Following a multi-year regulatory engagement effort led by ISLA Americas and SIFMA, we are pleased to announce an important new development for the U.S. securities lending market. On March 30, 2026 the Securities and Exchange Commission (SEC) provided regulatory relief from the custody rules for registered broker-dealers to permit such broker-dealers to pledge baskets of Russell 1000 and/or S&P 500 equity securities, including ETFs based on these indices, as collateral when borrowing equities from qualified institutional clients (“equity-for-equity fully-paid borrow” or “E4E”).

This E4E relief reduces the need for broker-dealers to employ a “two-transaction model” for facilitating customer short sales. Under that model, broker-dealers repo or pledge customer equities and receive cash to help fund long purchases while posting cash collateral to the same counterparty to borrow equities used to facilitate short sales or other customer transactions. By streamlining the borrowing of equities against equities into a single transaction, this regulatory action is anticipated to significantly reduce operational complexity and counterparty exposures during times of market volatility.

This expansion of permitted broker-dealer activity comes in the form of relief from various restrictions imposed by Rule 15c3-3 (the “Customer Protection Rule”) under the Securities and Exchange Act of 1934 (the “Exchange Act”). The relief is provided through two parts: an exemptive order issued on March 30, 2026 in SEC Release No. 34-105108 (the “E4E Order”) and a No-Action Letter issued on the same day.1 The E4E Order sets out the basic terms of permitted E4E transactions, including permitted counterparties and security types, while the No-Action Letter allows broker-dealer to take deductions in their equity cash reserve calculations for the delivery of equity collateral provided they satisfy certain enhanced operational requirements.

This development represents a carefully structured evolution in the U.S. securities lending framework.

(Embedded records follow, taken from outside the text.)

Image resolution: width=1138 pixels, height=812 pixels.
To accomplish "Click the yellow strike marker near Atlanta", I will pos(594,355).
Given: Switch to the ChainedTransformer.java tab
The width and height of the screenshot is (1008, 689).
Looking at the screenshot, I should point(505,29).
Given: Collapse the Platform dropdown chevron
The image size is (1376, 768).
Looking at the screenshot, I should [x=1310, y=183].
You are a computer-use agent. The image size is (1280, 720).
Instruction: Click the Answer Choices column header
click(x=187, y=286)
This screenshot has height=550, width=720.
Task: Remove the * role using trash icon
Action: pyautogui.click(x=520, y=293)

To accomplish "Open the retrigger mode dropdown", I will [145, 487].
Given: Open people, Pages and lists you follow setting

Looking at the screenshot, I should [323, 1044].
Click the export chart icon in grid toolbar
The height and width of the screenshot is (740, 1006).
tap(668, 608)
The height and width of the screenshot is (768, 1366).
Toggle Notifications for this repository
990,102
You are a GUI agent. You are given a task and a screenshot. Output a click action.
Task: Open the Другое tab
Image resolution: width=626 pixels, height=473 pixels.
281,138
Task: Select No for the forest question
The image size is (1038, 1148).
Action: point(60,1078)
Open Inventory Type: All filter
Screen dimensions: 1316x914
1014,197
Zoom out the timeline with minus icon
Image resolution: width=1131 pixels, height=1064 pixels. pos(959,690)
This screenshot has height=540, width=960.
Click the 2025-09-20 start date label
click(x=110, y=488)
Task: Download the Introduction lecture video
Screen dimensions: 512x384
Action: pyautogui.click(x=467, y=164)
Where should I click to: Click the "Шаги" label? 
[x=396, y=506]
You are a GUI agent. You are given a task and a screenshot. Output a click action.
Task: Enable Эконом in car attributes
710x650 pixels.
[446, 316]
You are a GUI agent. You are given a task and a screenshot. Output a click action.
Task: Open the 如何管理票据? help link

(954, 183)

The SEC’s action does not introduce a new economic activity but rather permits a more efficient and transparent structure for equity borrowing that has historically been achieved through multiple transactions.

Participation in equity-for-equity transactions is entirely optional and subject to bilateral agreement, internal risk approval, and existing fiduciary and regulatory constraints.

To support members in understanding and implementing the SEC position, ISLA Americas has published a detailed whitepaper outlining the background to the request, the regulatory framework, and key considerations for firms across legal, operational, risk, and balance sheet functions. Written with counsel support from Debevoise & Plimpton, the paper is intended to promote consistent application of these rules across the market.

This paper provides an initial overview of these rule changes, including details of the specific conditions for participation, and some factors your firm needs to consider to potentially take advantage of these new opportunities.